What you are asked to do - What lines of the data below hold "computer"? Show them.

Supplied entries -

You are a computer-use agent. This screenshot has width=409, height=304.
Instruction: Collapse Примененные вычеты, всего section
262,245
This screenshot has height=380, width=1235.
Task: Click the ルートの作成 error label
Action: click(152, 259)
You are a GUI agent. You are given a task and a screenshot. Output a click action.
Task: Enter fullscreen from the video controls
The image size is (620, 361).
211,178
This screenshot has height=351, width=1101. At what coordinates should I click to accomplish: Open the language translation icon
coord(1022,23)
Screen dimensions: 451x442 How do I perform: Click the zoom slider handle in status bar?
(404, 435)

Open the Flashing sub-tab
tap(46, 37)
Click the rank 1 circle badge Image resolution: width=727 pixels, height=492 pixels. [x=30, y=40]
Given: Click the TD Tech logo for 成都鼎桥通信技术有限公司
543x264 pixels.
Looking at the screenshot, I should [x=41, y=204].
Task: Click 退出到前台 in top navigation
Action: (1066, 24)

* * *

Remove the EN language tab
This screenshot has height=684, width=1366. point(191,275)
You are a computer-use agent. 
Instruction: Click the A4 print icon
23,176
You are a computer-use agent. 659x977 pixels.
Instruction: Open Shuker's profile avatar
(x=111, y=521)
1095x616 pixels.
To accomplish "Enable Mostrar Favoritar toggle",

---

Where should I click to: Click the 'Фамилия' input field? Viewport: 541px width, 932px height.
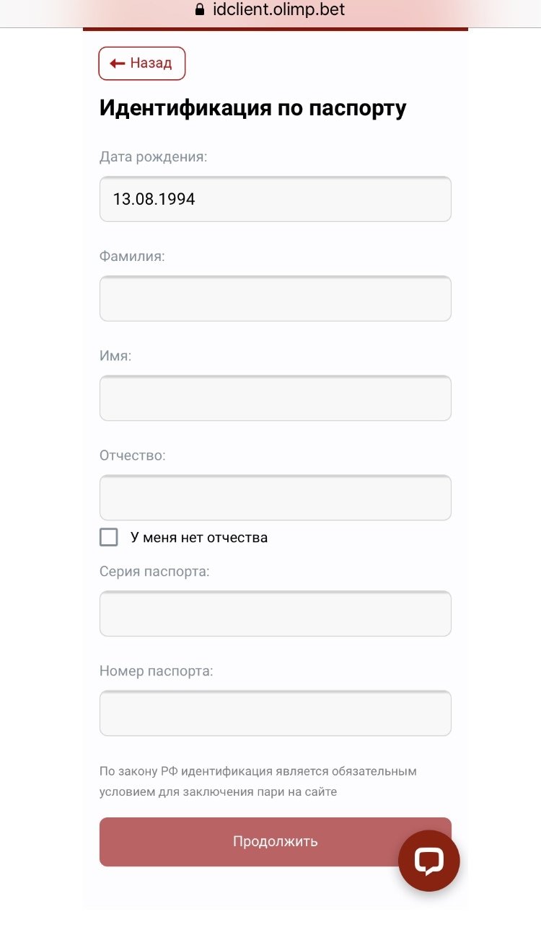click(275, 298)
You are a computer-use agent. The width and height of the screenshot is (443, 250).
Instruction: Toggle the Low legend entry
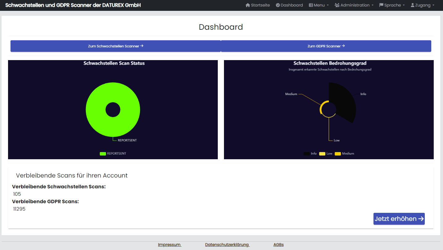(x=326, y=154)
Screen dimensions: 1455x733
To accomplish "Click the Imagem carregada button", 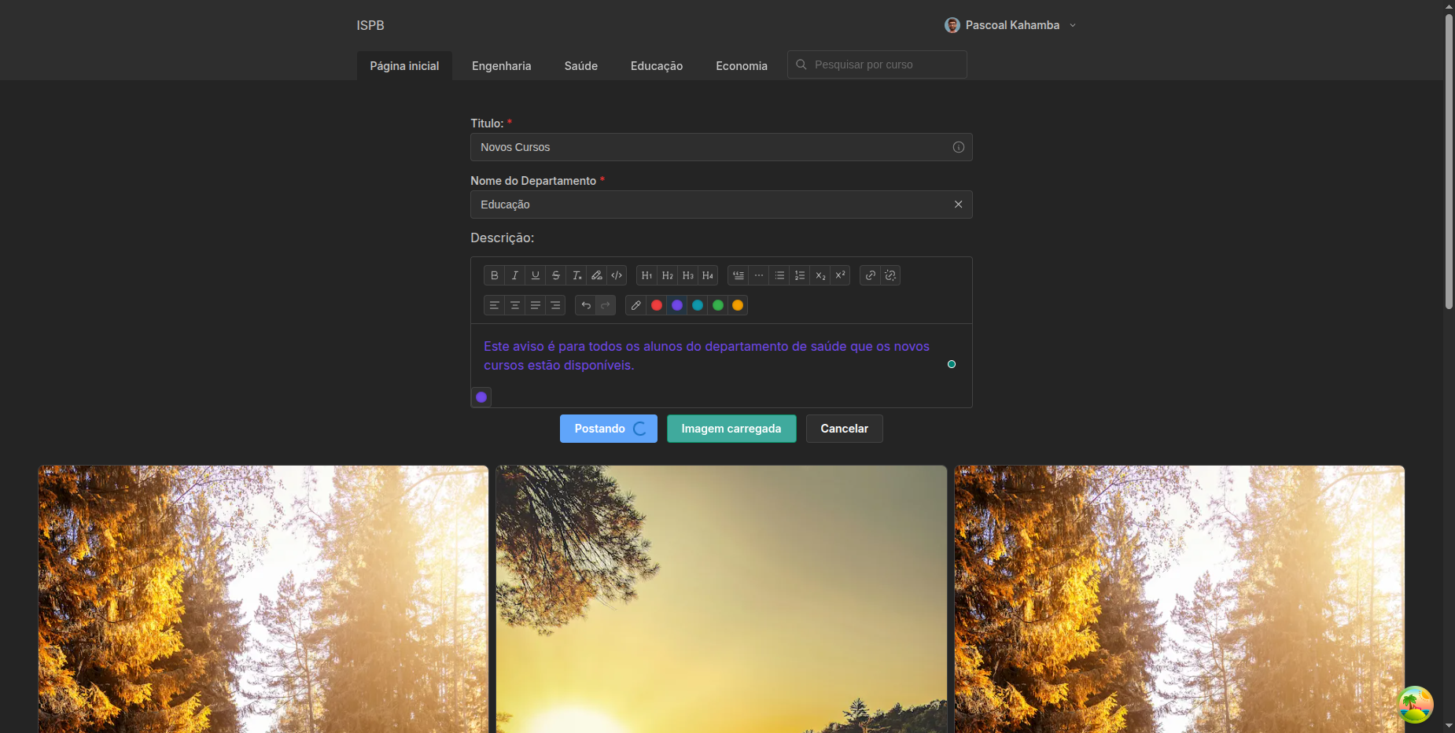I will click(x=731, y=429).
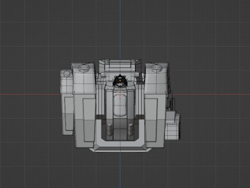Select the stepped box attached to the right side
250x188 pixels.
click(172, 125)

Written reply -
You are a computer-use agent. This screenshot has width=409, height=304.
You are a computer-use agent. 
You are a computer-use agent. 659x977 pixels.
You are a computer-use agent. The width and height of the screenshot is (443, 250).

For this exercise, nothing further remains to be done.